Lil Uzi Vert singles chronology
| "Money Longer" (2016) | "You Was Right" (2016) | "Seven Million" (2016) |

Music video
- "You Was Right" on YouTube

= You Was Right =

"You Was Right" is a song recorded by American rapper Lil Uzi Vert. It was released as a single for their third mixtape Lil Uzi Vert vs. the World on May 27, 2016, by Generation Now and Atlantic Records.

== Background ==
"You Was Right" received over 45 million streams on SoundCloud in the period of six months. Included in Lil Uzi Vert vs. the World as the fifth track, the song peaked on the Billboard Hot 100 at number 40.

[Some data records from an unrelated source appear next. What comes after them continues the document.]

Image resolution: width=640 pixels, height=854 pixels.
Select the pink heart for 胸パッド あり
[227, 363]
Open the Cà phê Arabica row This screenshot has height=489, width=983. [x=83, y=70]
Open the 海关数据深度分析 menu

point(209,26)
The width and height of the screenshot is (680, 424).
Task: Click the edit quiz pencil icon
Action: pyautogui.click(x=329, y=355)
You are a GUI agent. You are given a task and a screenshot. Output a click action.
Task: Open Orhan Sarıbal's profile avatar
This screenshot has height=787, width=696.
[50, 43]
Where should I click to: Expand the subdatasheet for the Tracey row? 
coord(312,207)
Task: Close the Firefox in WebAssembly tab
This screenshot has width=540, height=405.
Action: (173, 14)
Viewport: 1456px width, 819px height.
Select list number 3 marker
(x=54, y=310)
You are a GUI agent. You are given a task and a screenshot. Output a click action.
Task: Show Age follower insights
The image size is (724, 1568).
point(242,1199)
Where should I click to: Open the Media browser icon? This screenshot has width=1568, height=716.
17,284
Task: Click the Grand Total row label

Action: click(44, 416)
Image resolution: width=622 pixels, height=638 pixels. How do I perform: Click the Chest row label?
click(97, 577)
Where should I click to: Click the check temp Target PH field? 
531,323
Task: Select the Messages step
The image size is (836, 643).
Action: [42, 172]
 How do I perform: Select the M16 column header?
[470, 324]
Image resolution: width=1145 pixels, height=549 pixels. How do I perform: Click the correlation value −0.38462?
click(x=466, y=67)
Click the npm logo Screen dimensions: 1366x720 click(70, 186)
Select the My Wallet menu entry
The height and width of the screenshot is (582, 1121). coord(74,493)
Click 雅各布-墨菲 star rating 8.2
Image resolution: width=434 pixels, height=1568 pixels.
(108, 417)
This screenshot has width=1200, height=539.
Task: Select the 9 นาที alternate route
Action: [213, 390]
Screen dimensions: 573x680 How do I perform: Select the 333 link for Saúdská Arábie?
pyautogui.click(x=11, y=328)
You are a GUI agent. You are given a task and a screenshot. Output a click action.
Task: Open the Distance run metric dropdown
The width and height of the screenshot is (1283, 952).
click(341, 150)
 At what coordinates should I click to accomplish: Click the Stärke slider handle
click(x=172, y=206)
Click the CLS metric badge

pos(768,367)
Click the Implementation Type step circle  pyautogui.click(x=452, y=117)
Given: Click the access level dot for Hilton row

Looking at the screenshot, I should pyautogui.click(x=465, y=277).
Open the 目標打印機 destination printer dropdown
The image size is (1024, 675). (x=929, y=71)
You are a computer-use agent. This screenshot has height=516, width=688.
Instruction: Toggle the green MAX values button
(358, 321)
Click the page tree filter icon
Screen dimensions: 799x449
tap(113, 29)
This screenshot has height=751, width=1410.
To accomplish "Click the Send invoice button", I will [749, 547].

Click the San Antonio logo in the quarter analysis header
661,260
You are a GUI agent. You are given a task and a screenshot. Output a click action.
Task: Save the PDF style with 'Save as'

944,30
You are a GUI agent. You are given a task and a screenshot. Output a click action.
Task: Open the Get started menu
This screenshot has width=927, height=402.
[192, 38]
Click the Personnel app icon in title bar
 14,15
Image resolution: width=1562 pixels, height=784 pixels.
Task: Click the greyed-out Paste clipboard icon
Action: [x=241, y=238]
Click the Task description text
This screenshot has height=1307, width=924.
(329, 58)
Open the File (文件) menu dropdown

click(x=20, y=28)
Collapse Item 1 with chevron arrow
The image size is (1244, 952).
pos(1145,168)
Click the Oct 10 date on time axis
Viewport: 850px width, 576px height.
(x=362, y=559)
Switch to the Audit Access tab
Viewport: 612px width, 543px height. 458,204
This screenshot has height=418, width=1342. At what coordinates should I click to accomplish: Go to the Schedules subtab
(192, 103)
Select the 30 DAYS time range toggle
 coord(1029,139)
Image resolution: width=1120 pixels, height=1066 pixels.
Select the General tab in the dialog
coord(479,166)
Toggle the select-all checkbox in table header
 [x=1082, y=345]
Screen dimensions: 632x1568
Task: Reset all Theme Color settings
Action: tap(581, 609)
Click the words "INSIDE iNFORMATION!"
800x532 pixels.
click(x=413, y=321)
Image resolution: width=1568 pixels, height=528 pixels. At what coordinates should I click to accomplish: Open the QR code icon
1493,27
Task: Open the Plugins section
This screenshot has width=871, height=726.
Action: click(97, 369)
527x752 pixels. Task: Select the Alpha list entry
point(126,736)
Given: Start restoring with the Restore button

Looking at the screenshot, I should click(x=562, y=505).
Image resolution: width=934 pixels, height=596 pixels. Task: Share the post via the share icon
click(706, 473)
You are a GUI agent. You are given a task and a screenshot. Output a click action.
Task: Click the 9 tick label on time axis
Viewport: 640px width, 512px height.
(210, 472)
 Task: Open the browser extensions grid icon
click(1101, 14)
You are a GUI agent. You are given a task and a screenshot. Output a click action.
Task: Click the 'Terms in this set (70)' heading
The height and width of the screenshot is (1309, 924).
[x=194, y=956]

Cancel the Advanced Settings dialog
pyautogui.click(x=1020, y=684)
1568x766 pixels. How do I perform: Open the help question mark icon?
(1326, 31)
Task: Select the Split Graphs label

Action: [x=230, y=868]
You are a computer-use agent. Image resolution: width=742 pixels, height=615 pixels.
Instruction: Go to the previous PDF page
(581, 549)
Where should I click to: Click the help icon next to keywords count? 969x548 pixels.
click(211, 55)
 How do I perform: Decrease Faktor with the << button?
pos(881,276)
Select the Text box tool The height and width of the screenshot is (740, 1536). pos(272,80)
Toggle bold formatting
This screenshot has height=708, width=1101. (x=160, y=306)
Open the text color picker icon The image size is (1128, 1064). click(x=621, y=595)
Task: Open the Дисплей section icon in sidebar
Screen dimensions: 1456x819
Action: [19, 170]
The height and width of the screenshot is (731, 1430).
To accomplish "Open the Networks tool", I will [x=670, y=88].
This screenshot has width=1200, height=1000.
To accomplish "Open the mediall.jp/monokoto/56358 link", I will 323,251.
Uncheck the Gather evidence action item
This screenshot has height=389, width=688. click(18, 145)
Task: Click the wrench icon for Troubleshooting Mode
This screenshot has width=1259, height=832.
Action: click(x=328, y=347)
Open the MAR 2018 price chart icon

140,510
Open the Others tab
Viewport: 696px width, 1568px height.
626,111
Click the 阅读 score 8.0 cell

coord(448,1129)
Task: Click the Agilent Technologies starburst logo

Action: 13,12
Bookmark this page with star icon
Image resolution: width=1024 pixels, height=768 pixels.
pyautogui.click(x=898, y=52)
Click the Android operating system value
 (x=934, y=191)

== Commercial performance ==
The song has sold more than two million copies in the United States and was certified double-platinum by Recording Industry Association of America (RIAA) on February 26, 2018. It was previously, in 2017, certified gold and platinum on January 6 and March 2, respectively. "You Was Right" is Uzi Vert's first solo single to be certified platinum in the United States, with their second platinum-certified solo single appearing three weeks later.

== Music video ==
The official music video was released on October 5, 2016. Based on Alice in Wonderland, it features Lil Uzi Vert and Metro Boomin as Mad Hatters, with the latter handling an MPC. It was directed by Spike Jordan, showing Uzi Vert walking into a door that transforms their reality into a fantasy, with "[women] strolling in their fuzzy Puma slippers in a tea party picnic filled with stacks of cash." As noted by Complex, in the video Uzi Vert walks into a "chandelier-filled mansion with lovestruck women following [them] around." Uzi Vert's then-partner Brittany Byrd was among the women in the video.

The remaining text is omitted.